Well preserved dinosaur leg may be from the actual day of the asteroid strike

Palaeontologists believe that they may have found one of the victims of the extinction event that ended the dinosaurs.

The fossilized leg, which was found at an excavation site in North Dakota, is so well preserved that it still has skin attached to it.

Dating back to the very end of the Cretaceous, it has been speculated that this particular animal might have been killed by the very asteroid strike that ended the reign of the dinosaurs.

It belonged to a species of herbivorous dinosaur known as Thescelosaurus.

“It’s from a group that we didn’t have any previous record of what its skin looked like, and it shows very conclusively that these animals were very scaly like lizards,” said researcher Paul Barrett from London’s Natural History Museum.

“They weren’t feathered like their meat-eating contemporaries.”

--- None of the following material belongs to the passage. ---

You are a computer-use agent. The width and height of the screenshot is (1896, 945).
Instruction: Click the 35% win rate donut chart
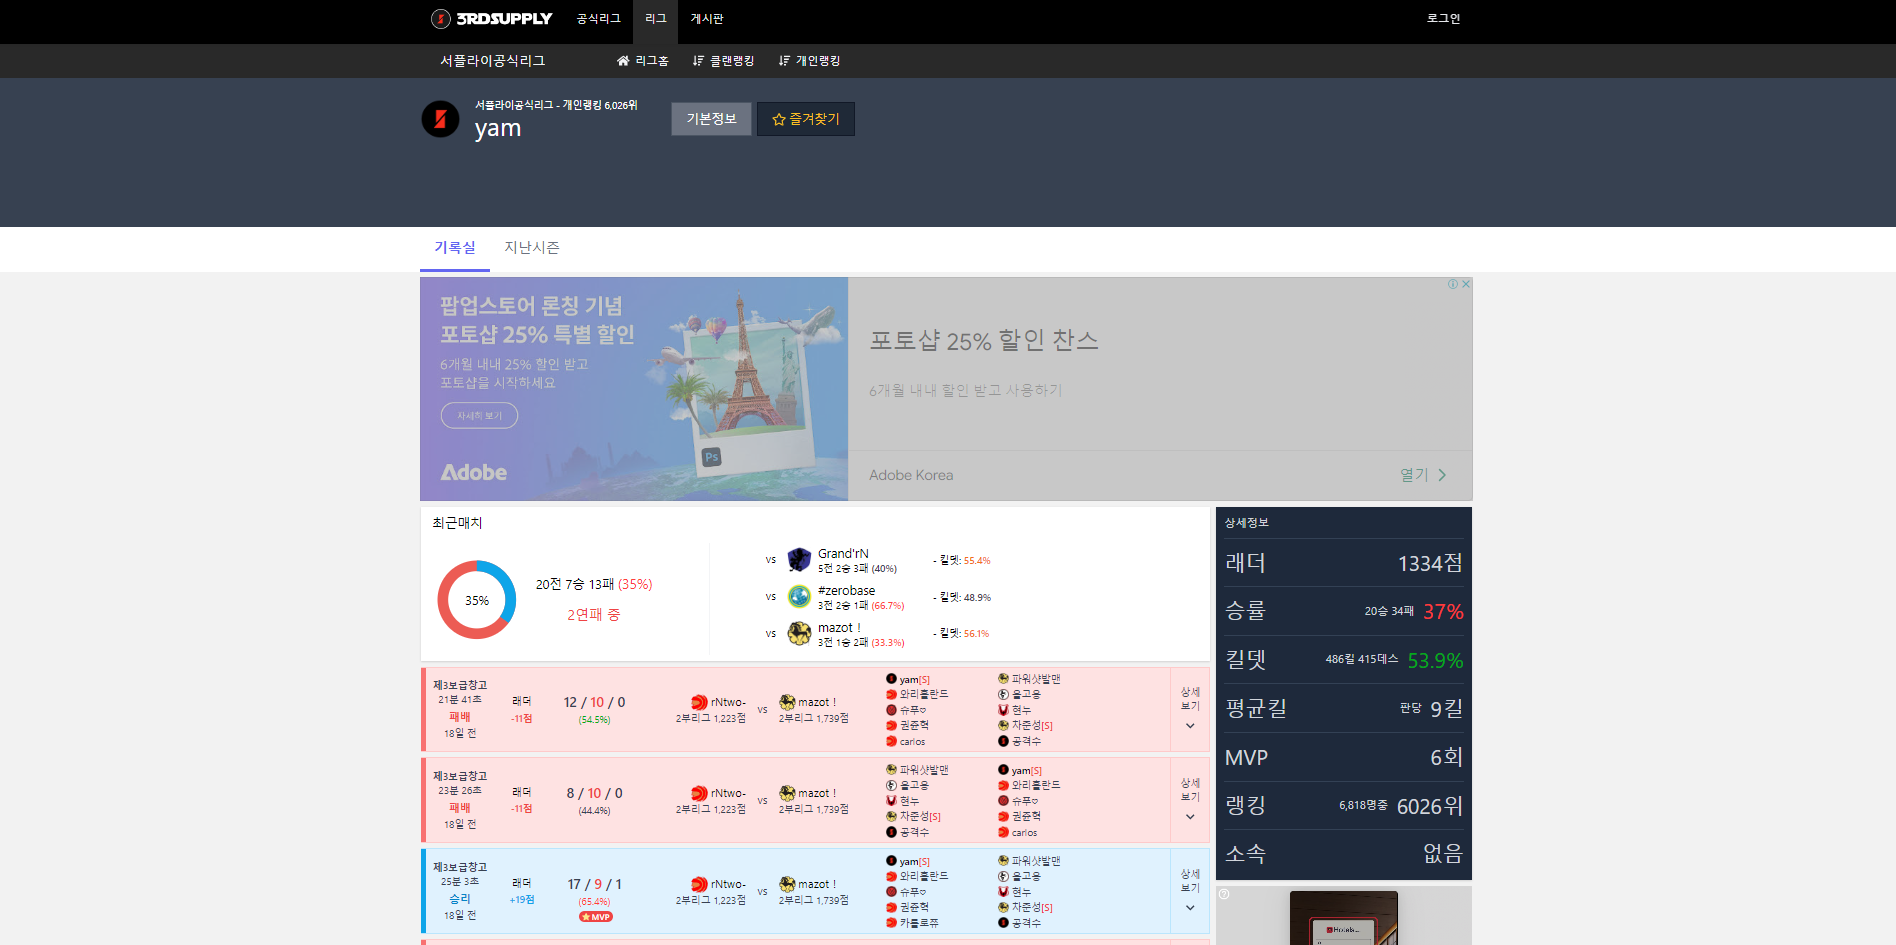pyautogui.click(x=477, y=600)
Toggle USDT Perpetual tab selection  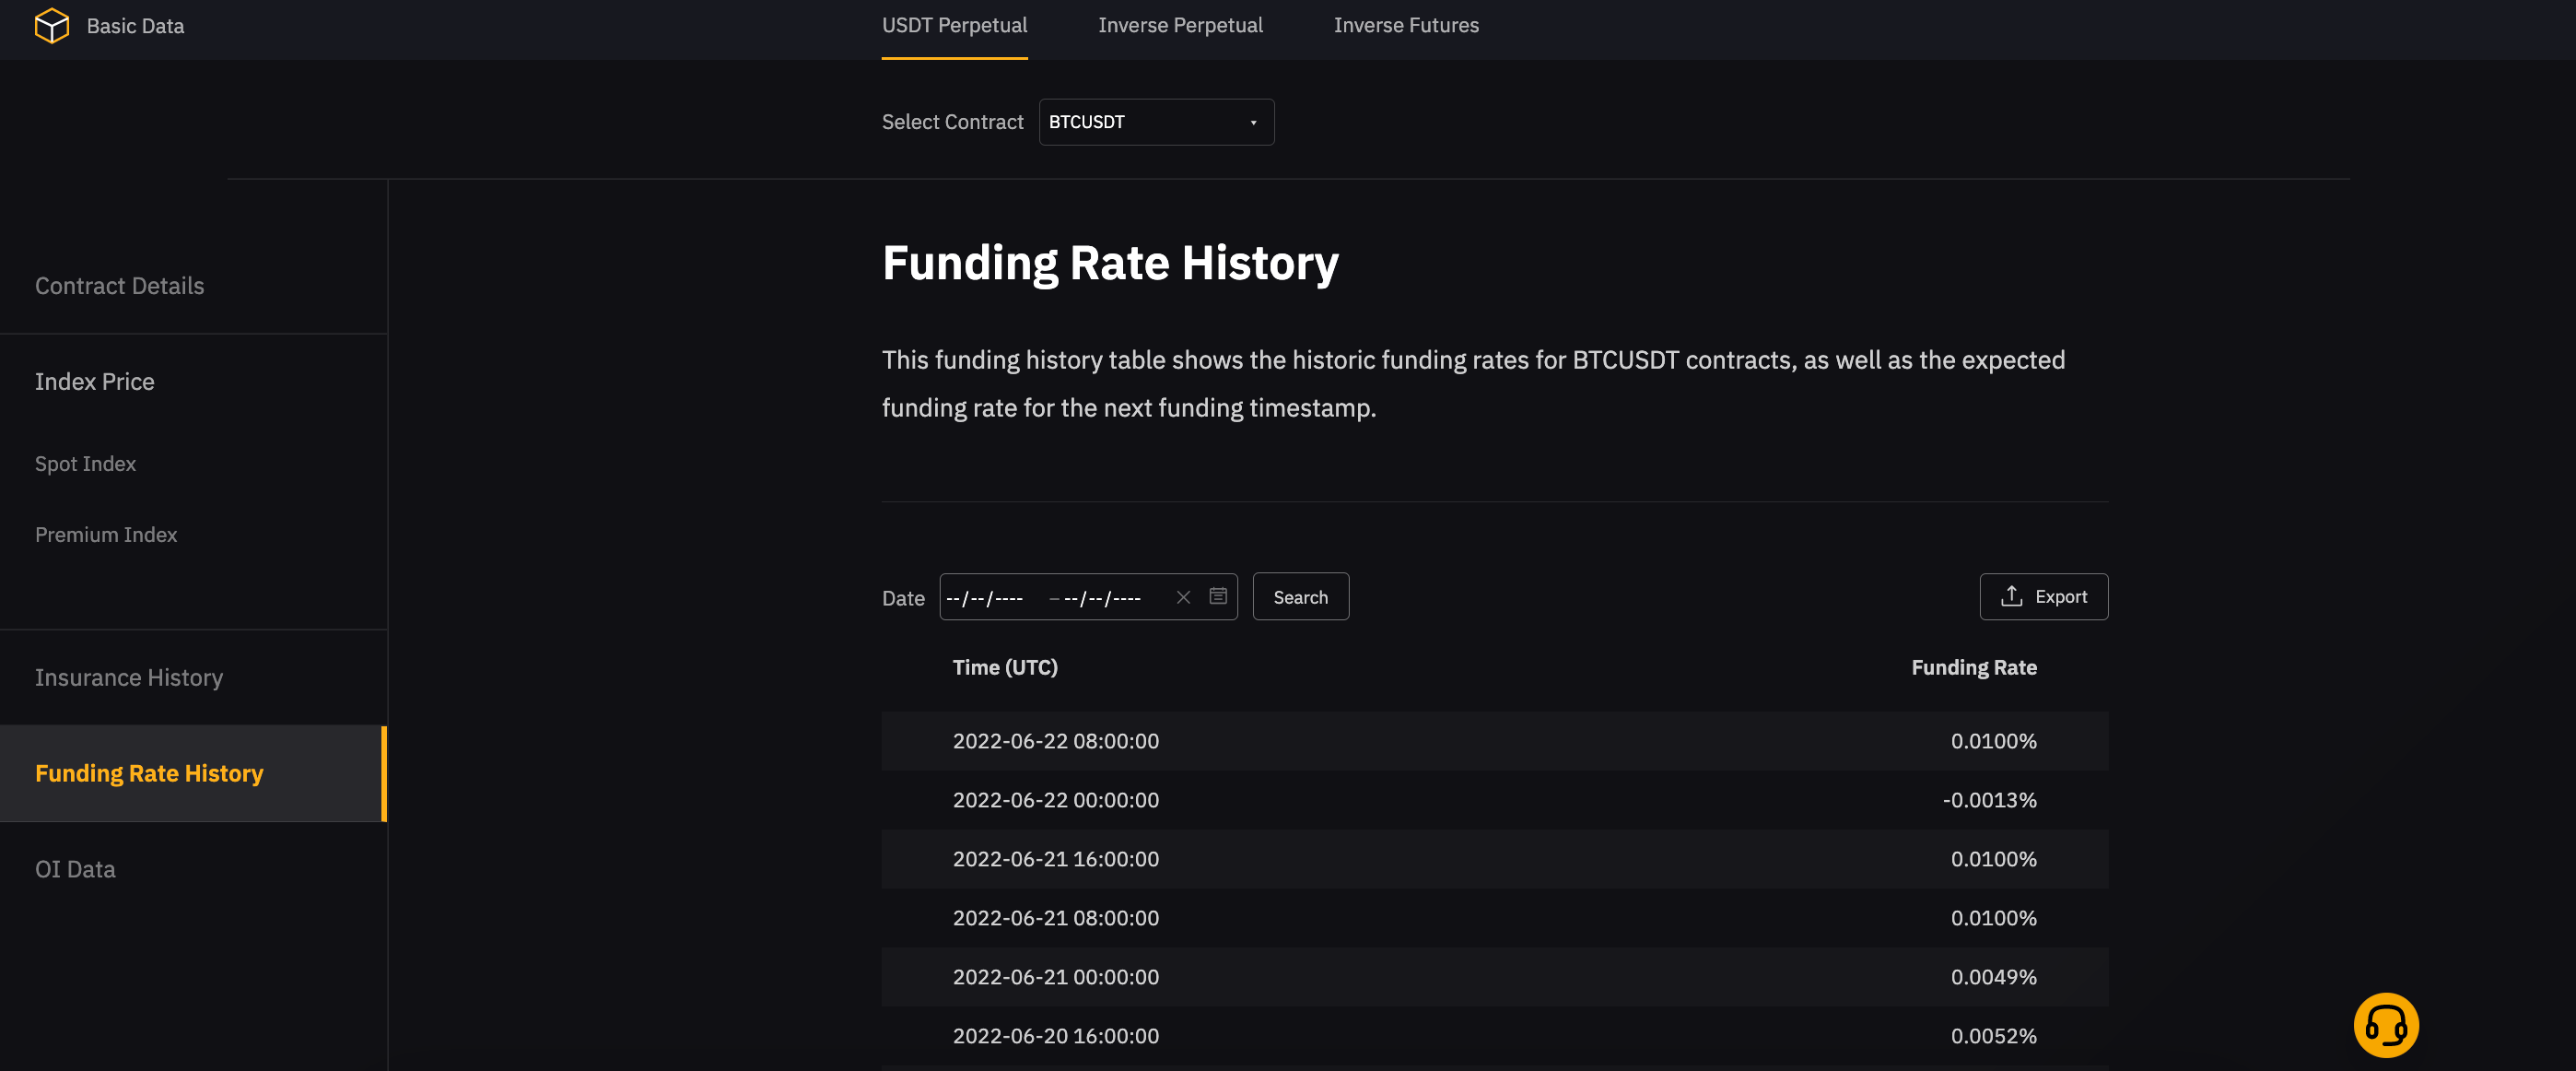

There does still remain some question over the exact circumstances under which this particular specimen died. Some experts have played down the suggestion that it died at the time of the extinction and instead maintain that it could have died days, months, or even years earlier.

As things stand, research is still ongoing, but whatever the story behind the fossil, it still remains one of the best preserved specimens palaeontologists have ever seen.

“It’s a cool fossil, if it’s what it looks like,” said Kirk Johnson, the Sant Director of the Smithsonian National Museum of Natural History.

“I don’t think we’ve ever seen a mummy of a Thescelosaurus before.”